== Data extract

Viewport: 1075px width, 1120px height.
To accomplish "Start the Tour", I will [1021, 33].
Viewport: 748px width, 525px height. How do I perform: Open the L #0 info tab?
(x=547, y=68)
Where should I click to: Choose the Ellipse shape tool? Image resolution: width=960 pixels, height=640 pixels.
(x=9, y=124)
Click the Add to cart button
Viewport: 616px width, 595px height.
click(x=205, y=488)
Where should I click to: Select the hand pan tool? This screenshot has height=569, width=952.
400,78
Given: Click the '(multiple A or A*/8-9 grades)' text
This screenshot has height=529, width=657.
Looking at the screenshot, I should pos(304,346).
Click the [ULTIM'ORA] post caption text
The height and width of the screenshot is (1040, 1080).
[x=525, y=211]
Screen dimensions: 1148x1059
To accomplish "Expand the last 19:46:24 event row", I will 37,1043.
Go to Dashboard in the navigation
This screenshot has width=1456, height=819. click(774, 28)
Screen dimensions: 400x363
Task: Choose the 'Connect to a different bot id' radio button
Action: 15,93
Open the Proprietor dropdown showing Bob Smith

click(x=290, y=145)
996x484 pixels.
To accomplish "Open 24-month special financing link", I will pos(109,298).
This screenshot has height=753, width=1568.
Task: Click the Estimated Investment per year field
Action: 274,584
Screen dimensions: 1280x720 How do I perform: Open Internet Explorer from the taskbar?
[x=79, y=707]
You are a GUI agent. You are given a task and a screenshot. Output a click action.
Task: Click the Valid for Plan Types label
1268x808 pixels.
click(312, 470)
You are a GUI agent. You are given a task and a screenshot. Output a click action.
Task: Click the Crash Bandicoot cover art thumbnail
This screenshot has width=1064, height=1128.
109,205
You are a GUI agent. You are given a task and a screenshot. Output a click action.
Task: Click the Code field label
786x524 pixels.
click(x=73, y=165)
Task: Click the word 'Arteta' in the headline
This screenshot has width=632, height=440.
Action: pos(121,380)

====

What is required:
The whole block of entries above should be repeated exactly.

Written answer:
Viewport: 1075px width, 1120px height.
To accomplish "Start the Tour", I will [1021, 33].
Viewport: 748px width, 525px height. How do I perform: Open the L #0 info tab?
(x=547, y=68)
Where should I click to: Choose the Ellipse shape tool? Image resolution: width=960 pixels, height=640 pixels.
(x=9, y=124)
Click the Add to cart button
Viewport: 616px width, 595px height.
click(x=205, y=488)
Where should I click to: Select the hand pan tool? This screenshot has height=569, width=952.
400,78
Given: Click the '(multiple A or A*/8-9 grades)' text
This screenshot has height=529, width=657.
Looking at the screenshot, I should pos(304,346).
Click the [ULTIM'ORA] post caption text
The height and width of the screenshot is (1040, 1080).
[x=525, y=211]
Screen dimensions: 1148x1059
To accomplish "Expand the last 19:46:24 event row", I will 37,1043.
Go to Dashboard in the navigation
This screenshot has width=1456, height=819. click(774, 28)
Screen dimensions: 400x363
Task: Choose the 'Connect to a different bot id' radio button
Action: 15,93
Open the Proprietor dropdown showing Bob Smith

click(x=290, y=145)
996x484 pixels.
To accomplish "Open 24-month special financing link", I will pos(109,298).
This screenshot has height=753, width=1568.
Task: Click the Estimated Investment per year field
Action: 274,584
Screen dimensions: 1280x720 How do I perform: Open Internet Explorer from the taskbar?
[x=79, y=707]
You are a GUI agent. You are given a task and a screenshot. Output a click action.
Task: Click the Valid for Plan Types label
1268x808 pixels.
click(312, 470)
You are a GUI agent. You are given a task and a screenshot. Output a click action.
Task: Click the Crash Bandicoot cover art thumbnail
This screenshot has width=1064, height=1128.
109,205
You are a GUI agent. You are given a task and a screenshot. Output a click action.
Task: Click the Code field label
786x524 pixels.
click(x=73, y=165)
Task: Click the word 'Arteta' in the headline
This screenshot has width=632, height=440.
Action: pos(121,380)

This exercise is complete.